В зеркало она не смотрит — незачем. Махнуть расческой, умыться, косо глянув в отбитый прямоугольник над умывальником. Жуть… Тусклый свет лампы в 25 свечей, мыльные засохшие разводы на стекле. Малосильность голой лампочки кстати — нечего тут разглядывать. А каково будет Сергею увидать ту, с чьим образом он прошел все испытания?
Ноябрь, морозы, на плечах матери и дочери облезлые шубы. Но и они не спасают — в комнате немногим теплее, чем на улице. В самоваре похлебка из горсточки пшена. Вот уже два дня картошку по пайку не выдают. Нет и хлеба. Маленькая полугнилая луковка, которую Марина подобрала на улице, бережно очищена и брошена в варево. Все — кушать подано! Аля делает удовлетворенную мордочку и не осмеливается спросить, где они будут добывать еду завтра.
Марина разливает в плошки «супчик». На секунду задумывается и начинает говорить особым «стихотворным голосом»:
— Вы всегда будете молодой. — Сдерживая слезы, Аля с преувеличенным старанием шарила ложкой по дну тарелки. Но ни кусочка картошки или морковки не обнаружила. Совсем уж расплакалась, соскочила с табурета и обняла Марину:
— Вы — самая прекрасная на свете. А такие никогда не старятся! Честное слово!
— С чего бы это? От веселой жизни?
— От того, что вы суп не едите. У молодых не бывает аппетита от влюбленности.
— Значит, именно поэтому я вовсе не голодна. — Марина перелила свой суп в Алину плошку, отошла к окну, закурила.
— Мне многие говорят: «Марина Ивановна, вы чрезвычайно мужественный человек. Писать стихи в этом повседневном ужасе!» Я отвечаю: «Помогает мой авантюризм, легкое отношение к трудностям». Кажется, они не верят. И советуют мне определить на зиму тебя с Ириной в хороший дом для детей.
— В приют?!
— Особенный, самый лучший, с американской едой. И там всегда тепло.

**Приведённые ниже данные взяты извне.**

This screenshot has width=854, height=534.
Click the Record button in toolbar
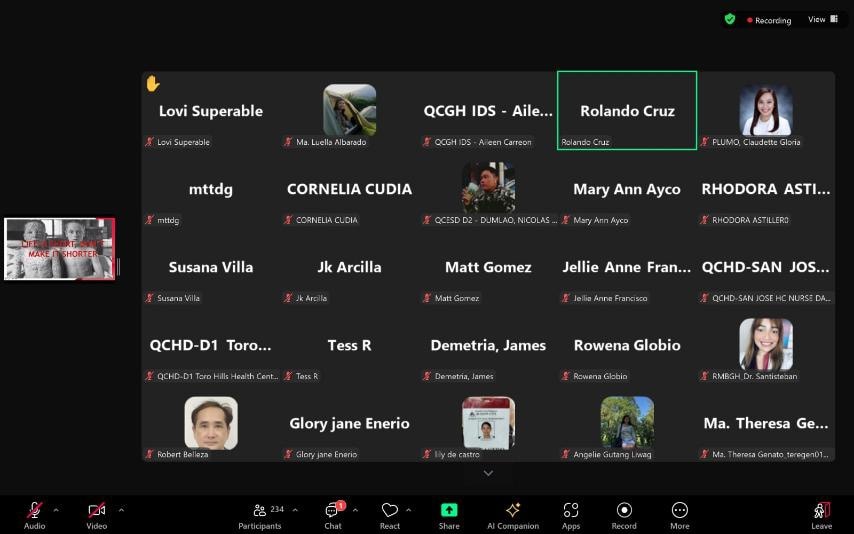coord(624,515)
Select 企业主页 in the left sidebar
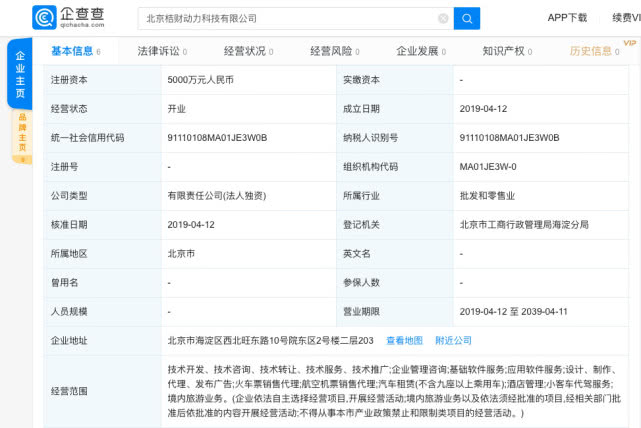The width and height of the screenshot is (641, 428). [x=19, y=73]
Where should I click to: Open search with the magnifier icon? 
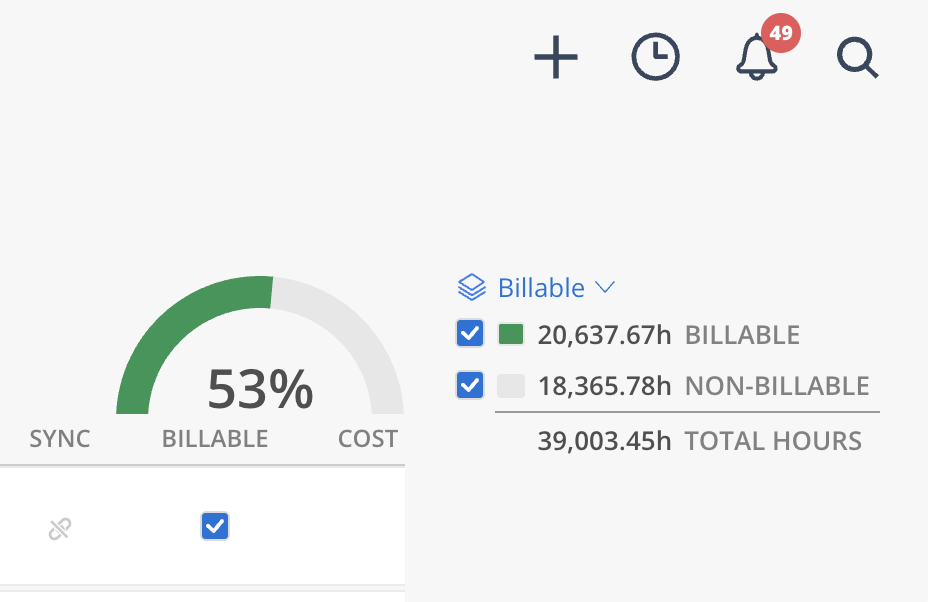coord(857,59)
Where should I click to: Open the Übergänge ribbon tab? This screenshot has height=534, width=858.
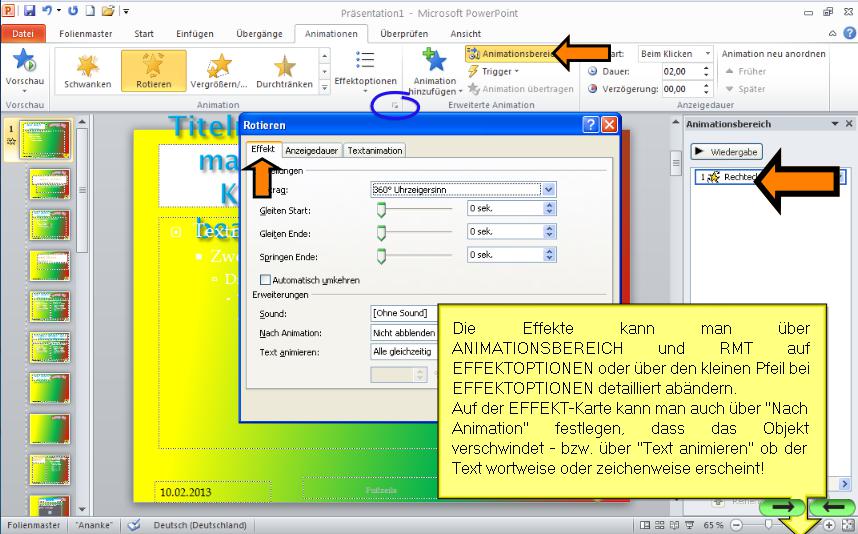258,33
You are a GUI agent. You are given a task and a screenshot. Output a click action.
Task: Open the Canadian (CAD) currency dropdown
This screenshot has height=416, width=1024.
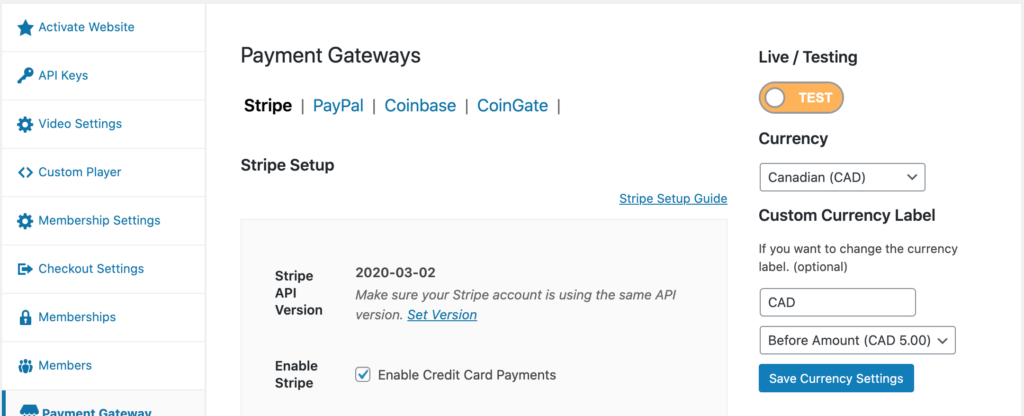tap(842, 177)
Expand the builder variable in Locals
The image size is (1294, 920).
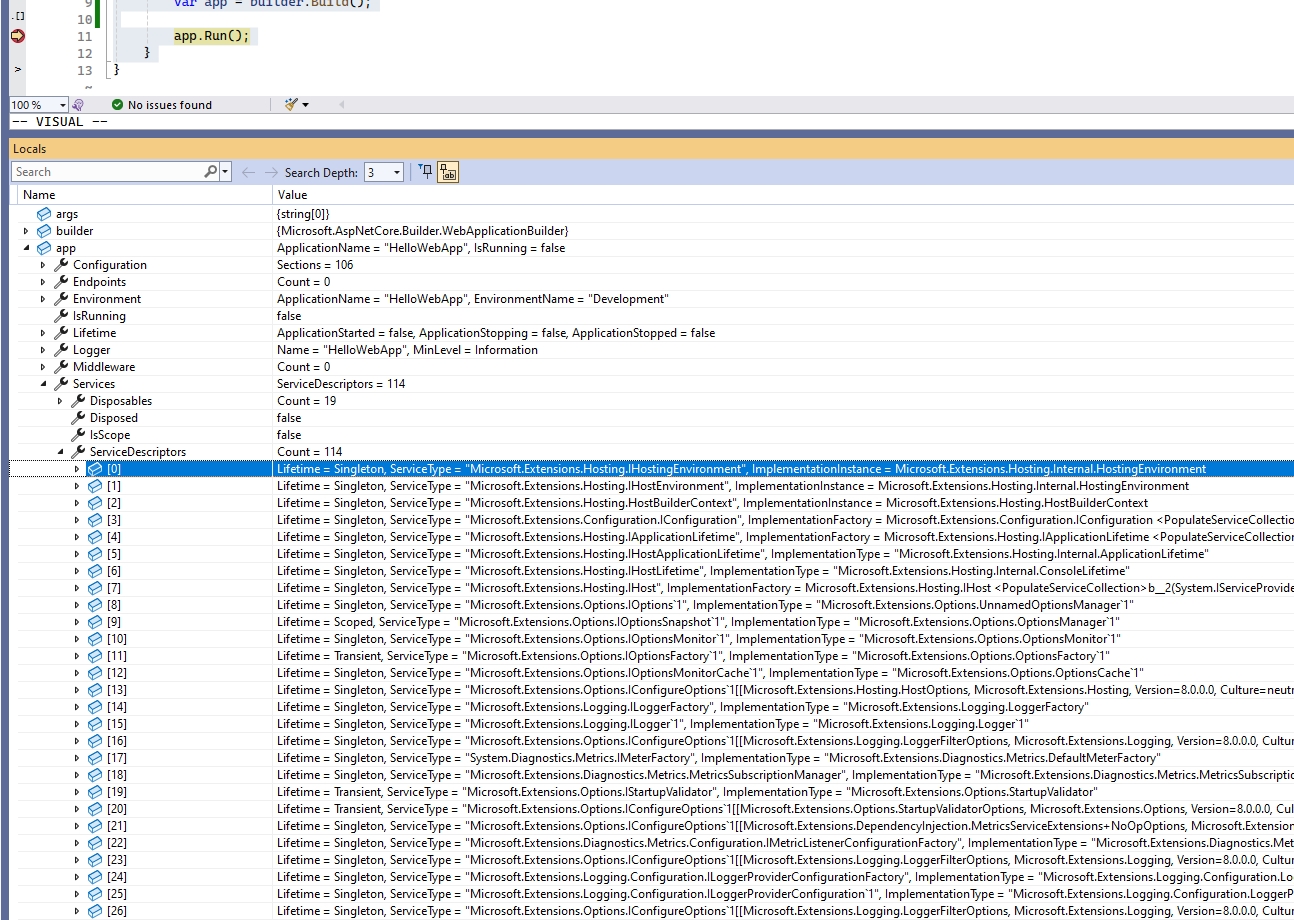25,230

— Ты будешь с нами, Марина?
— Вряд ли. Я буду вас навещать.
Цветаева изо всех сил старалась подняться над схваткой, в сражении с бытом стать насмешливым посторонним наблюдателем. Она бодрилась, заявляя о презрении к унижениям, нищенству, голоду. А как иначе? Ныть, попрошайничать? А стальной хребет воли?
И. ведь она же Поэт! В сущности, Марина всего лишь молодая женщина, рожденная для того, чтобы быть постом и принявшая на свои плечи непосильную ношу — спасти себя и детей в чумные революционные годы. Бой за выживание был неравным, гордый смех Марины спасал от унижения бедой, но не спасал от беды.